Reputation: 1
from BeautifulSoup import BeautifulSoup
import urllib2
import re
user = raw_input('begin here!: ')
base = ("http://1337x.org/search/")
print (base + user)
add_on = "/0/"
total_link = (base + user + add_on)
html_data = urllib2.urlopen(total_link, 'r').read()
soup = BeautifulSoup(html_data)
announce = soup.find('a', attrs={'href': re.compile("^/announcelist")})
print announce
i am attempting to retrieve a torrent link preferably the first non sponsored link. from a page and then have it print the link. i am rather new at this coding so as much detail as you can give would be perfect! thank you so much for the help!
Upvotes: 0
Views: 135
Reputation: 27090
The problem is in your regular expression. You are trying to use the ^
character to negate the regex, but it does not work in your situation. The ^
only negates a set of characters (a set of chars inside []
); even in this case it only negates if it is the first char.
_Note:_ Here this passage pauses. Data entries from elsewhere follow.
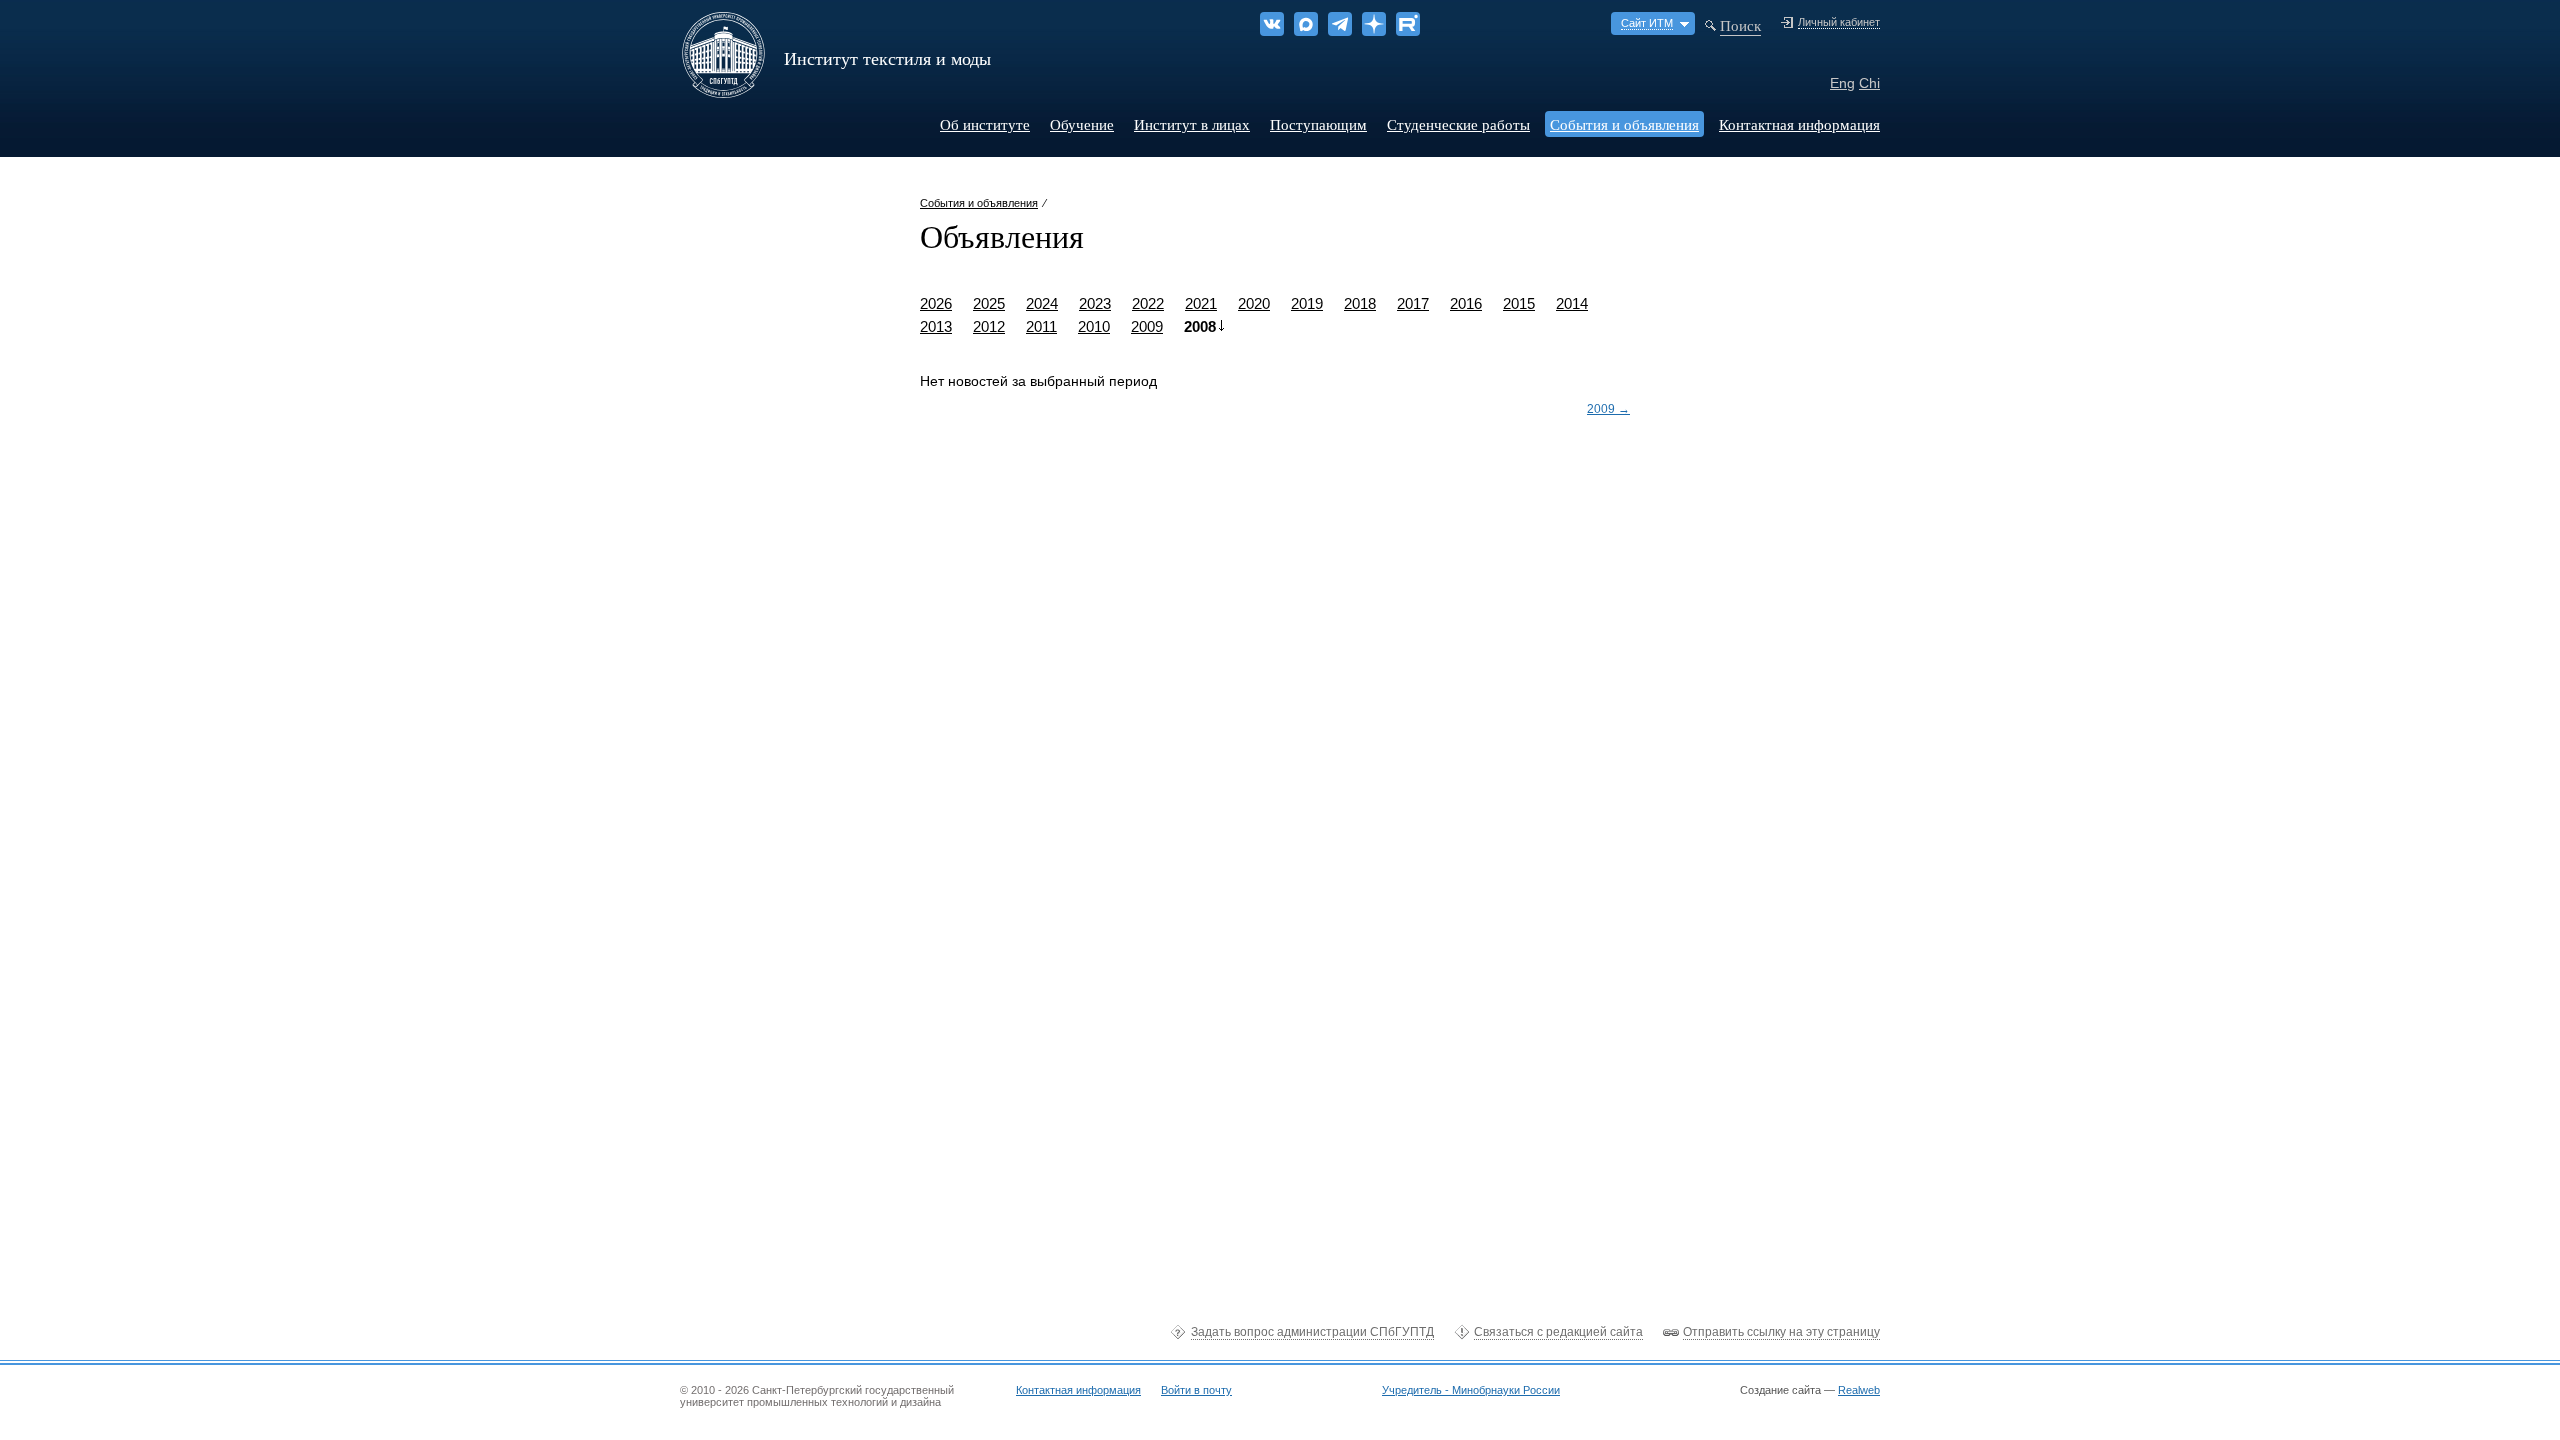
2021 (1201, 303)
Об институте (985, 124)
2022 (1148, 303)
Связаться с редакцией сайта (1558, 1332)
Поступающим (1318, 124)
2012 (989, 326)
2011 (1041, 326)
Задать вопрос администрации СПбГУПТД (1312, 1332)
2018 (1360, 303)
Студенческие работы (1458, 124)
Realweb (1859, 1390)
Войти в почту (1196, 1390)
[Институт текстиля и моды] (723, 91)
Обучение (1082, 124)
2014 (1572, 303)
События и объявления (1624, 124)
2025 (989, 303)
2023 (1095, 303)
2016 (1466, 303)
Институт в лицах (1192, 124)
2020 (1254, 303)
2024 (1042, 303)
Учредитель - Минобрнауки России (1471, 1390)
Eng (1842, 83)
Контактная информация (1799, 124)
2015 (1519, 303)
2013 (936, 326)
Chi (1869, 83)
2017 (1413, 303)
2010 (1094, 326)
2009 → (1608, 409)
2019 (1307, 303)
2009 (1147, 326)
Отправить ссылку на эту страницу (1781, 1332)
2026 (936, 303)
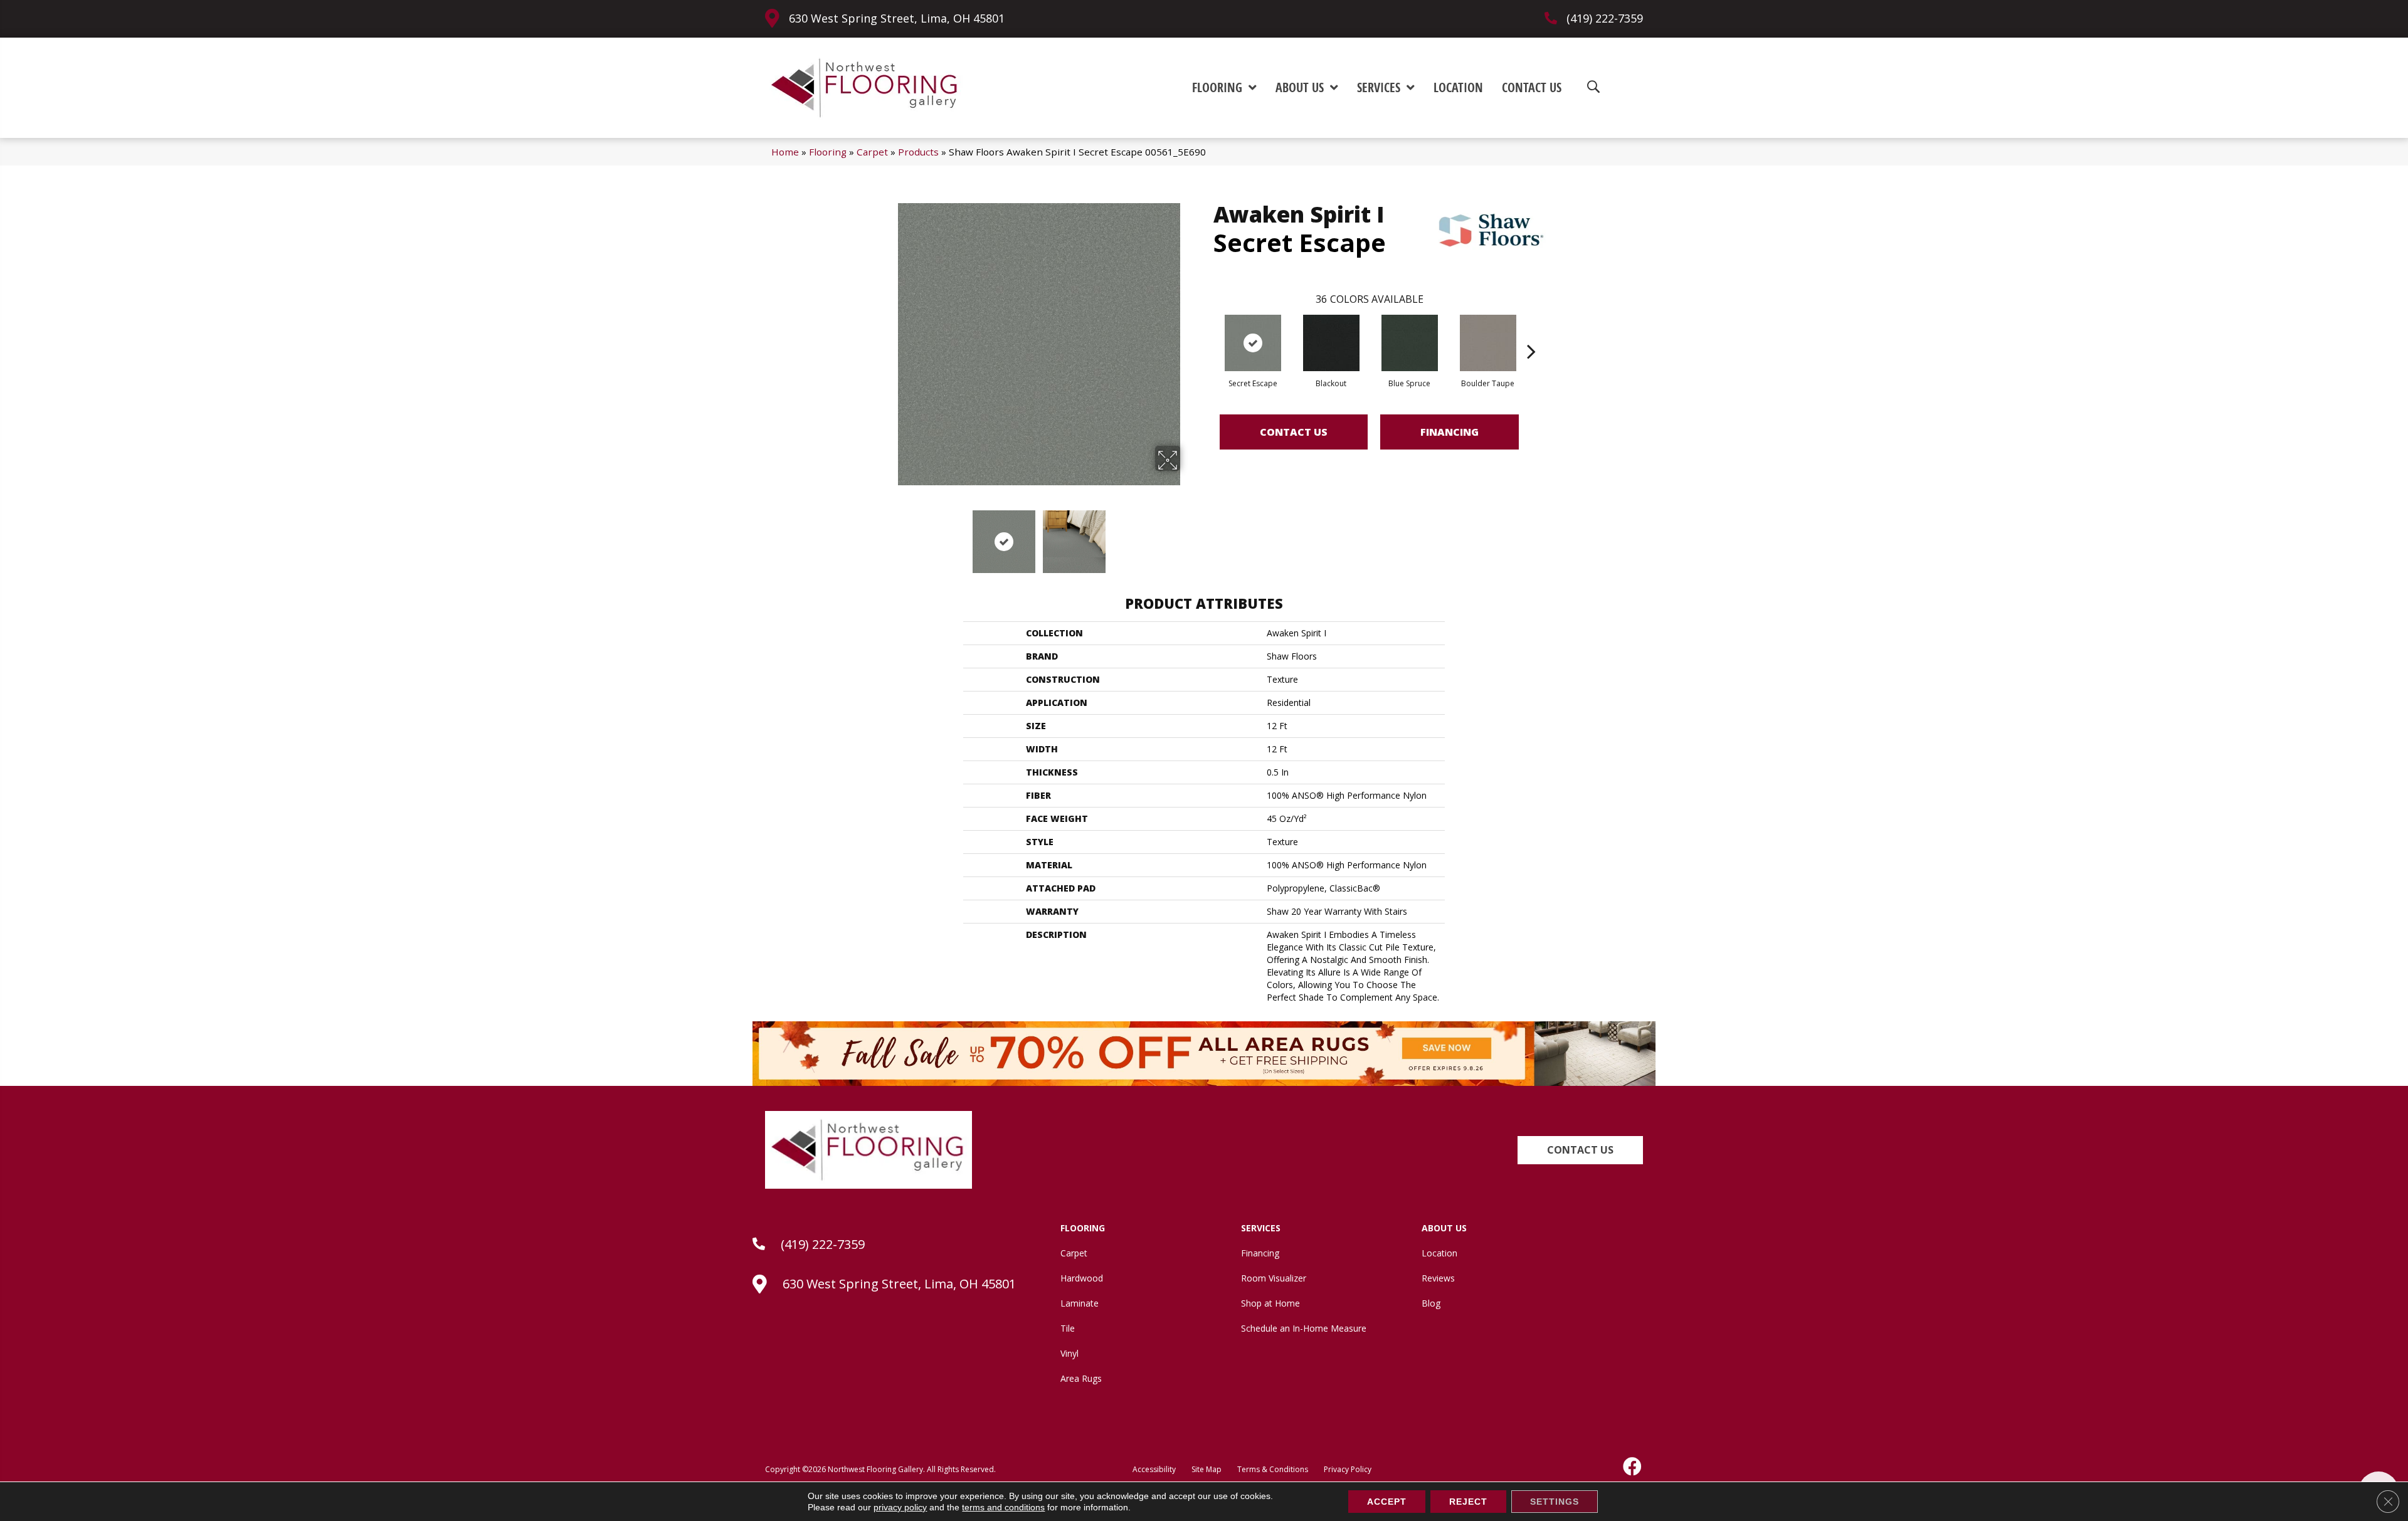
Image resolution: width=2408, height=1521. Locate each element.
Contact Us (1294, 432)
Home (785, 151)
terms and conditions (1003, 1507)
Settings (1554, 1502)
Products (918, 151)
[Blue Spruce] (1409, 343)
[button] (1580, 1150)
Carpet (872, 151)
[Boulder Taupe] (1488, 343)
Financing (1449, 432)
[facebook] (1633, 1466)
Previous (889, 535)
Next (1188, 535)
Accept (1387, 1502)
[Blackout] (1331, 343)
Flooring (828, 151)
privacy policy (900, 1507)
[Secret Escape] (1253, 343)
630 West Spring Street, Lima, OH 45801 (897, 18)
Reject (1468, 1502)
For example, [^aeiou]
means "any character except a
, e
, i
, o
and u
".
When you use ^
outside a character set, then it matches the beginning of a line. For example, ^aeiou
matches a line which starts with the aeiou
string.
So, how would you negate a regex? Well, the best way I see is to use a negative lookahead, which is a regex that starts with (?!
and ends with )
. For your case, it is pretty easy:
(?!/announcelist)
So, replace the re.compile("^/announcelist")
by re.compile("(?!/announcelist)")
and it should work - at least worked here :)
Upvotes: 1